[Extracted data]
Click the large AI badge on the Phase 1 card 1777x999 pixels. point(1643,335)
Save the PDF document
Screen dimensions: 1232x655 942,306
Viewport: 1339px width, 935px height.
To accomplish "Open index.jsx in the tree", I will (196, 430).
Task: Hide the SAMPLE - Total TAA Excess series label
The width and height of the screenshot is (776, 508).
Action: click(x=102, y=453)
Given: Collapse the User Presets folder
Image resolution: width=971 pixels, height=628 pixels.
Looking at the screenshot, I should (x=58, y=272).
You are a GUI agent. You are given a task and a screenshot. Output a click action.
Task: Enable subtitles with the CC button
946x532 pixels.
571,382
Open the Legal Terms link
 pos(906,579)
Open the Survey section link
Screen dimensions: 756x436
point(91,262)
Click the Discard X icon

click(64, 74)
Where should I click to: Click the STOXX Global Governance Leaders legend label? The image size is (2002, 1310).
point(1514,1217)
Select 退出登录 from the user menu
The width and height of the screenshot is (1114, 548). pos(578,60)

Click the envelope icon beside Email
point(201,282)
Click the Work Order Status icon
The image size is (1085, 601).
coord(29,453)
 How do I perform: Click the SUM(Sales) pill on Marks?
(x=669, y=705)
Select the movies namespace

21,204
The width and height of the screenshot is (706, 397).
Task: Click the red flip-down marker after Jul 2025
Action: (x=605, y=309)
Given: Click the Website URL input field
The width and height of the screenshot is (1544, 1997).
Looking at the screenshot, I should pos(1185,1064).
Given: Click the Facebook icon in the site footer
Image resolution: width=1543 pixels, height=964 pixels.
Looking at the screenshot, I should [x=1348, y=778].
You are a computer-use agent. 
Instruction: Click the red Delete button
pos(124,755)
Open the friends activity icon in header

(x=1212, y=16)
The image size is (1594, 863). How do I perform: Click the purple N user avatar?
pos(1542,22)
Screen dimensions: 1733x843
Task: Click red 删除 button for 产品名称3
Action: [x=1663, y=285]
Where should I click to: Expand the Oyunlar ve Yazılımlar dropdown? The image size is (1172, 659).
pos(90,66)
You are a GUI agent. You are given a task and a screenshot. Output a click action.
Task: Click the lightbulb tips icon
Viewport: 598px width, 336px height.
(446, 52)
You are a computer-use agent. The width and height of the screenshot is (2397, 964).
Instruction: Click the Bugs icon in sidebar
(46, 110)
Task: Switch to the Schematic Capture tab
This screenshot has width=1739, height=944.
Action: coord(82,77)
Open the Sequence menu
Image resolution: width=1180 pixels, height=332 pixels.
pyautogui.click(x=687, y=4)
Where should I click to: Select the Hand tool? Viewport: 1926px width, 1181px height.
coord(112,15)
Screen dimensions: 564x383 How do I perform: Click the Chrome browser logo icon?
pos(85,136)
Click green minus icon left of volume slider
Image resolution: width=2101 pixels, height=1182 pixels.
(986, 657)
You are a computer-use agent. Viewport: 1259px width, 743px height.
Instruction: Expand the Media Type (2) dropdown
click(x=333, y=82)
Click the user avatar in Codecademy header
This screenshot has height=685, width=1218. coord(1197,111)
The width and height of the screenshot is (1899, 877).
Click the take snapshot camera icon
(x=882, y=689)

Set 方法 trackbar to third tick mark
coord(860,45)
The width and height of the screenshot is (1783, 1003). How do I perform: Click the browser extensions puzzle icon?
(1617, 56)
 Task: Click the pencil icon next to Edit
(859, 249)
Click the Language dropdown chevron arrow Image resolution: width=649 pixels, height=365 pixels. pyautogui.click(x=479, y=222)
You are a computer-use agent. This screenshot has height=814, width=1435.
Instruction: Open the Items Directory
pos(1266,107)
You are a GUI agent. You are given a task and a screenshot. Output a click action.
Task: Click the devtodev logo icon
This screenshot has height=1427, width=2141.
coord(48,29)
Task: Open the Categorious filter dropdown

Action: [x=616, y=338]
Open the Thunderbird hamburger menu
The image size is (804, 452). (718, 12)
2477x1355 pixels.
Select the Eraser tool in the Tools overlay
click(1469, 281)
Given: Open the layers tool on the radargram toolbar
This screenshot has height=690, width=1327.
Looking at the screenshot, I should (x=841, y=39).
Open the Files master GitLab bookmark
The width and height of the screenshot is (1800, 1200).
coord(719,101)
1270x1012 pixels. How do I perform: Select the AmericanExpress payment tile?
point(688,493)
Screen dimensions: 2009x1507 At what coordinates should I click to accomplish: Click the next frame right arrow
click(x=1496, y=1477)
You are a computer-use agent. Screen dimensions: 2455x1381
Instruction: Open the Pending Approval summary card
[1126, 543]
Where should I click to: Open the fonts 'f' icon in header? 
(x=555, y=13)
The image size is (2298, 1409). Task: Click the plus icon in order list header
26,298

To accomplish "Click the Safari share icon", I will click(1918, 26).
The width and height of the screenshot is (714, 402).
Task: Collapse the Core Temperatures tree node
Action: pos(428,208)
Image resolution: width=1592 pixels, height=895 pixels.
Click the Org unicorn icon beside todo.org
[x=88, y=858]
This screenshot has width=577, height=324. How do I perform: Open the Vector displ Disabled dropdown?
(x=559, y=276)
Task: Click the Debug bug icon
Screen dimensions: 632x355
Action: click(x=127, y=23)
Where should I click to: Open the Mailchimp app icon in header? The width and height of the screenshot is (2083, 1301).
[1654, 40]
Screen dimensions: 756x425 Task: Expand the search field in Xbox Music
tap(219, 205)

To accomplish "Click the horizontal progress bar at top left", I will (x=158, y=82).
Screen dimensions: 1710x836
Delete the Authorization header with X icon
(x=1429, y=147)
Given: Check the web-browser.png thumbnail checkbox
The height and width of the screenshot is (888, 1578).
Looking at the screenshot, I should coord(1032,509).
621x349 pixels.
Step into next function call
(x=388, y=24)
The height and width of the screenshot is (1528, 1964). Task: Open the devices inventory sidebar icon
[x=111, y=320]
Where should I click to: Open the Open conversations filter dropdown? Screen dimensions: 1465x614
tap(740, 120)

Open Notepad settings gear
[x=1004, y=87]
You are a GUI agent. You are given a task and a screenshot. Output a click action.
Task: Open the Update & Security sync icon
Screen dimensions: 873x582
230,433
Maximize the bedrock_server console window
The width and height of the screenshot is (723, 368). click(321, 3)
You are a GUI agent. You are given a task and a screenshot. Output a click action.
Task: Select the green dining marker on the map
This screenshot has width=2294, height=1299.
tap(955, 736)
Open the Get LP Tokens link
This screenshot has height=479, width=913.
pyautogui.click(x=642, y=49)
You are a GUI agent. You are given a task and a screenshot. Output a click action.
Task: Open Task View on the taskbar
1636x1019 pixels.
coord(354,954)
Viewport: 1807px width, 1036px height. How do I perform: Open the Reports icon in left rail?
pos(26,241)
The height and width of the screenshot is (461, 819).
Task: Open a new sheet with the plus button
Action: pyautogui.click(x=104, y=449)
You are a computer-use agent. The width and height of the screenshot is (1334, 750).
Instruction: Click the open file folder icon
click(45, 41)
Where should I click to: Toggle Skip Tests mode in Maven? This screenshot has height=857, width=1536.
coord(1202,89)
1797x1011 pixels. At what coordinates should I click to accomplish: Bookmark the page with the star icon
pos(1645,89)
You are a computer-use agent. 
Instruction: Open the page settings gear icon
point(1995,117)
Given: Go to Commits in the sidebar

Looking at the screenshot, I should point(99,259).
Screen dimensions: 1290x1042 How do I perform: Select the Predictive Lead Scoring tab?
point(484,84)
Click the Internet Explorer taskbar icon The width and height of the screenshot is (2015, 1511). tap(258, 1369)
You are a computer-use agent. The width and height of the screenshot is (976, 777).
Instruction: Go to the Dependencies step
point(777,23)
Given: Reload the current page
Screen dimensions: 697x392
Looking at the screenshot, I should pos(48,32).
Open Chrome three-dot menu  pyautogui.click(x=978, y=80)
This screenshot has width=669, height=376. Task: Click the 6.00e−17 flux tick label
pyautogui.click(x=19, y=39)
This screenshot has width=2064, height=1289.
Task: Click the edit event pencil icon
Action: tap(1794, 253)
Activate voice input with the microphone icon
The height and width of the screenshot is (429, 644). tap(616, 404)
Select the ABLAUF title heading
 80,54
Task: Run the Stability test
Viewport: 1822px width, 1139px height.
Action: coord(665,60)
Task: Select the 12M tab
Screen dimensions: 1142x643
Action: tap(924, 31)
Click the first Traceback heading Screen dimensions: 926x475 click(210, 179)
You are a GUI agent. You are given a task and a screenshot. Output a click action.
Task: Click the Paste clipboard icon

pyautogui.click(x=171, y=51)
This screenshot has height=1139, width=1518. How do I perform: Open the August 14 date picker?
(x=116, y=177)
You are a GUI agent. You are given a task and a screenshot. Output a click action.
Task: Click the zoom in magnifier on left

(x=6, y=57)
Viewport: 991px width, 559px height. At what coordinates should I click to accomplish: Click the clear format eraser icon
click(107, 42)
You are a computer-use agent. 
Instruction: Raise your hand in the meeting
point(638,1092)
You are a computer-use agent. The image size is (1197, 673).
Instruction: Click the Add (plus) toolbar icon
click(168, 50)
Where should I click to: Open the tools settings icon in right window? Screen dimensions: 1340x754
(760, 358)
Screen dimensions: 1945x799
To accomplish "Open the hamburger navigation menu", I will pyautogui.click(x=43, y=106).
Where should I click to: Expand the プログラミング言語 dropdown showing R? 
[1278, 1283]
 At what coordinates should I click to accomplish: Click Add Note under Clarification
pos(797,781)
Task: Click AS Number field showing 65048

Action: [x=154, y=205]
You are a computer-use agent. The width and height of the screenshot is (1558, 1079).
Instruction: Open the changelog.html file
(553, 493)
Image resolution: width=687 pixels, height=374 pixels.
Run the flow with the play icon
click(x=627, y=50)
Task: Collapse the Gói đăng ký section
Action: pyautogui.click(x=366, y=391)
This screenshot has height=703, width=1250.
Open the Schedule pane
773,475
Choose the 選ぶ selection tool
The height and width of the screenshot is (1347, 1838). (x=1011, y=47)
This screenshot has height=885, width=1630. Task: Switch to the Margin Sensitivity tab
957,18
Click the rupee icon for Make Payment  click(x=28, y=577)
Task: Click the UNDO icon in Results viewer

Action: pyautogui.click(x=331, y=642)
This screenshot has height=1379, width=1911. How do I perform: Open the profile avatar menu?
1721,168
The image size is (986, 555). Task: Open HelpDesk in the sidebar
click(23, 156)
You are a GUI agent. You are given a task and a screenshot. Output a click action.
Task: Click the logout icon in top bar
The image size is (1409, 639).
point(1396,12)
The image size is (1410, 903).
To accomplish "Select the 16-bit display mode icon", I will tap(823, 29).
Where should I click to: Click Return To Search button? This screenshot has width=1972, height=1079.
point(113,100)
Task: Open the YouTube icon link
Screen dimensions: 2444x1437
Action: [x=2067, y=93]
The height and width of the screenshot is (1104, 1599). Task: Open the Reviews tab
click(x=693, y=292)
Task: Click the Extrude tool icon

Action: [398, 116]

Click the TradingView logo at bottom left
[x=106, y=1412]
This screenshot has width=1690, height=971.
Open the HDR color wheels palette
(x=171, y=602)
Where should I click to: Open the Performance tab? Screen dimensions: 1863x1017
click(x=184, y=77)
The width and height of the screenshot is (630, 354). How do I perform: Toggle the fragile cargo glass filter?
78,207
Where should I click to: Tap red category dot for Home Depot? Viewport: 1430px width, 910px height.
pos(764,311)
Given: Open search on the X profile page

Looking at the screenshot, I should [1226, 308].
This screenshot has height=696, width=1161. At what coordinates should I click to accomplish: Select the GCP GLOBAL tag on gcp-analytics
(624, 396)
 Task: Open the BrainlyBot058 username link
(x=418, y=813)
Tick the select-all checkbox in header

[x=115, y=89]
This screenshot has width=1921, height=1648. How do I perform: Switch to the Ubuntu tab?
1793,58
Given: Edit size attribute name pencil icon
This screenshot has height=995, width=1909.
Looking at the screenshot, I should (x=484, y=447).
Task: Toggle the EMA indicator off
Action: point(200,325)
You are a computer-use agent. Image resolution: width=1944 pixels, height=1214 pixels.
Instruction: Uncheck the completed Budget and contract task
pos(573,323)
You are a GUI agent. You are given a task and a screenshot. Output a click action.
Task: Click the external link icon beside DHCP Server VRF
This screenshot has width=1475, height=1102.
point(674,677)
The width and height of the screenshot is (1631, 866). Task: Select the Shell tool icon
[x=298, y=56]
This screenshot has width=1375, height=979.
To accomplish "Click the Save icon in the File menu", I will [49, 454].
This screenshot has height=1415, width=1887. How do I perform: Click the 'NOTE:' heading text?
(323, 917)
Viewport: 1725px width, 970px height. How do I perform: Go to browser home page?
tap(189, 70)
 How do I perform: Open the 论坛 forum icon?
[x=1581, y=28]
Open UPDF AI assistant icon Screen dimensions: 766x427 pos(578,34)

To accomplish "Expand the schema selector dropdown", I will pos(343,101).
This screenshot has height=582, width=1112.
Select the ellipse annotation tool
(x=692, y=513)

[The problem] Show the lines of the data that hold the word "green".

[Written solution]
Click green minus icon left of volume slider
Task: Select the green dining marker on the map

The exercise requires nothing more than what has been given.